Almost anyone would say no. But that is the federal minimum wage for tipped workers — and it hasn’t increased in 25 years.
For Saru Jayaraman, director of UC Berkeley’s Food Labor Research Center, changing this wage is a priority. Not only to make workers less dependent on the vagaries of a shift or customer, but to fight sexual harassment: 70 percent of tipped workers are women and, according to Jayaraman’s research, 90 percent of them report experiencing harassment from customers.
For these women, the workplace is a tricky place. Workers may have to choose between making a living wage and their privacy or bodily autonomy. Worse, two-thirds of women said they had experienced sexual harassment from restaurant owners, managers or supervisors, making reporting those incidents even more difficult. The problem isn’t limited to women — around half of men in the service industry report experiencing harassment, too.

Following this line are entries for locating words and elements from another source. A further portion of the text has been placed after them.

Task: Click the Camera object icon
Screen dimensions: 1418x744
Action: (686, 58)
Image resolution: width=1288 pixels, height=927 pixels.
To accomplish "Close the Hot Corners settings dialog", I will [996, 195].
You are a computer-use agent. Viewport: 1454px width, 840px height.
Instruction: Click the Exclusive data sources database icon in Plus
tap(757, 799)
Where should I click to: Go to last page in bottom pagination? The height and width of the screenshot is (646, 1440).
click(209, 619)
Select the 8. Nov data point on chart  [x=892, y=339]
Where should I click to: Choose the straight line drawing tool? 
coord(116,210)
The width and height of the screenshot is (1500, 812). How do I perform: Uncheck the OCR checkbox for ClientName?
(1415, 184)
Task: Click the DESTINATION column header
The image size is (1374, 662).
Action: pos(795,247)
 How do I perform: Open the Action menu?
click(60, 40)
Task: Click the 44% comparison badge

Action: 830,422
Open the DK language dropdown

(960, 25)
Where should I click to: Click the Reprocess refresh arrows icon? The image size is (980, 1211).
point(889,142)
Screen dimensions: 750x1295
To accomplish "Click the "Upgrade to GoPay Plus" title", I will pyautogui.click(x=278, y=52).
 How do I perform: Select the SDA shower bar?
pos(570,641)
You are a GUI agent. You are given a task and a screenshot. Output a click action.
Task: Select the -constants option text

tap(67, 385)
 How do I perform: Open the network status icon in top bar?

So what can we do? Jayaraman’s research shows that states that provide a full state minimum wage before tips ($10.50 or $11.00, for example, in California) to service industry workers have half the rate of harassment as states clinging to lower wages. And those seven states (Alaska, California, Montana, Minnesota, Nevada, Oregon and Washington) fare better on other measures of industry success, too — higher restaurant sales per capita, higher job growth, and even higher job growth among servers.
In the era of #MeToo, Jayaraman is on the front lines, fighting against sexual harassment and for worker’s rights. She’s determined to show employers that fair wages are not only good for workers, they are good for business, too.